Assign point with largest population from set of points contained in a polygon

Question

I'm trying to add a "population-based-centroid" column to a series of U.S. county polygons, where the location is not based on the geographic centroid of the polygon, but rather on the location of the geonames populated place with the largest population. For example, I want to assign the geometry of the arrow-indicated point (point diameter = population) to the selected polygon's population-based-centroid column:

enter image description here

I've tested this query, and it returns the correct geometry for any given polygon (Boston's Suffolk County, for example):

SELECT g1.the_geom
FROM counties c1
JOIN geonames g1
ON ST_Contains(c1.the_geom, g1.the_geom)
WHERE c1.name = 'Suffolk County, MA'
ORDER BY g1.population DESC
LIMIT 1;

However, I'm dealing with ~4000 polygons, and when I try to use the query in an UPDATE function like this it hangs indefinitely (or at least far longer than it should for this number of features):

UPDATE counties
    SET the_geom_popcentroid = (
        SELECT g1.the_geom
        FROM counties c1
        JOIN geonames g1
        ON ST_Contains(c1.the_geom, g1.the_geom)
        ORDER BY g1.population DESC
        LIMIT 1
    );

Where have I nested this UPDATE function incorrectly?

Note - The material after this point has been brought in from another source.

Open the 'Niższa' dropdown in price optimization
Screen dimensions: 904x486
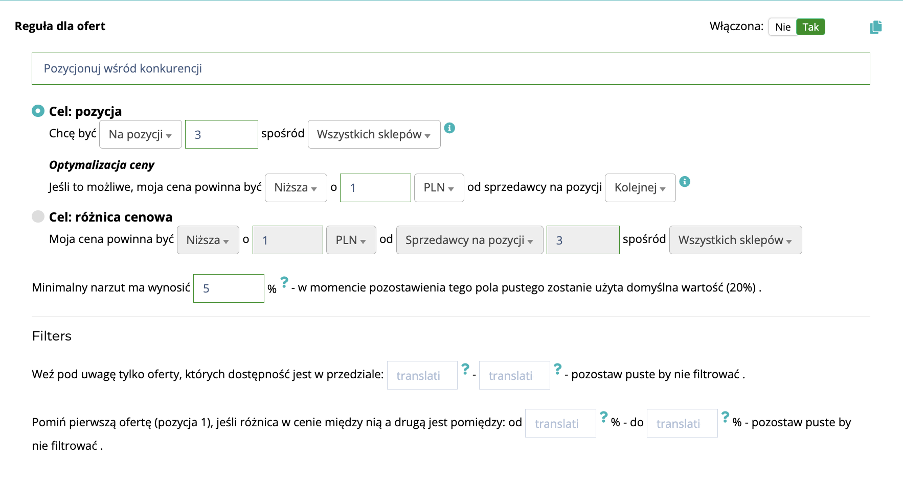296,188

Yeah, that's the point. I'm trying to find the point with the biggest population in each of about 4000 polygon features. Is there a more efficient way? Maybe a loop of some kind? — Bill Morris, Jul 28 '14 at 16:25
I'm not familiarized with the ST_Contains function, maybe if you add indexes on these columns `c1.the_geom, g1.the_geom` it will improve your query. Run an execution plan of your update query. Also, maybe you can repost this on http://dba.stackexchange.com maybe you get more attention. — Jorge Campos, Jul 28 '14 at 16:39
I think the previous point about updating the whole country was the relevant bit. You need a group by counties in the inner query and an ID for each county so you update each one separately. — John Powell, Jul 28 '14 at 16:43

score 3 · Answer 1 · edited May 23 '17 at 10:30

3

On closer inspection: Since there is no connection between each individual row in the outer table to the result of the correlated subquery, you get a constant value for every row. What's puzzling: This should not be slow, but rather surprisingly fast. Also completely incorrect. To fix the query you have:

UPDATE counties c
SET    the_geom_popcentroid = (
        SELECT g.the_geom
        FROM   geonames g
        WHERE  ST_Contains(c.the_geom, g.the_geom)
        ORDER  BY g.population DESC
        LIMIT  1
        );

This updates all counties. If a county should not contain any geoname at all, the_geom_popcentroid is set to NULL.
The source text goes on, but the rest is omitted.